Task description »
Reproduce every item below verbatim, leaving out the pictures.

Rows »

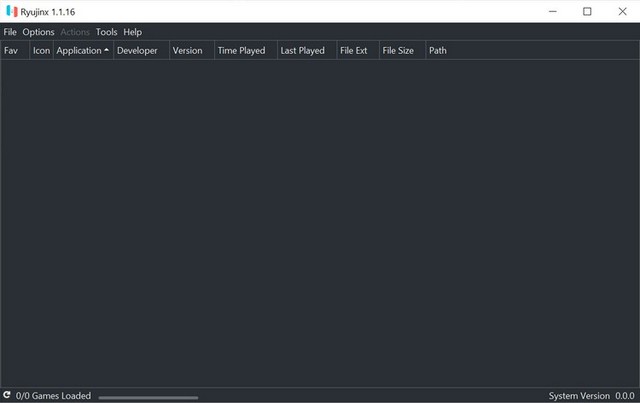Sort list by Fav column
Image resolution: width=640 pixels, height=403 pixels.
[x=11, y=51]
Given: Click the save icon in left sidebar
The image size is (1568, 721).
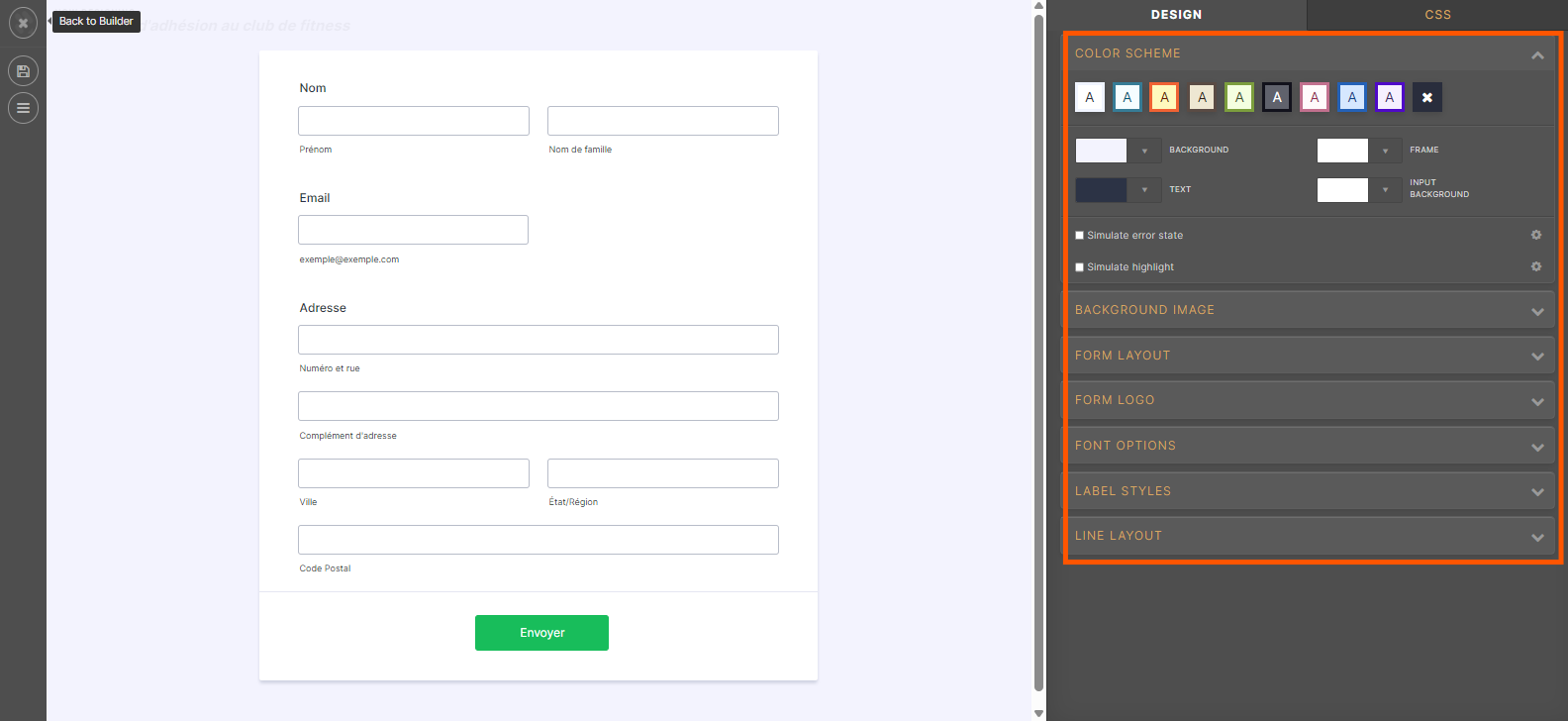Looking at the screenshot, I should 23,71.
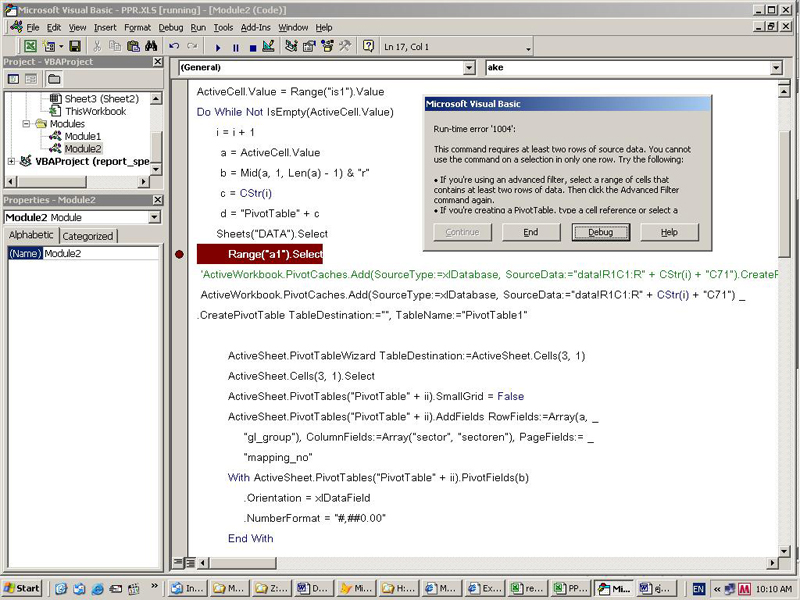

Answer for the task »
Sort list by Fav column
Image resolution: width=640 pixels, height=403 pixels.
[x=11, y=51]
Given: Click the save icon in left sidebar
The image size is (1568, 721).
Looking at the screenshot, I should 23,71.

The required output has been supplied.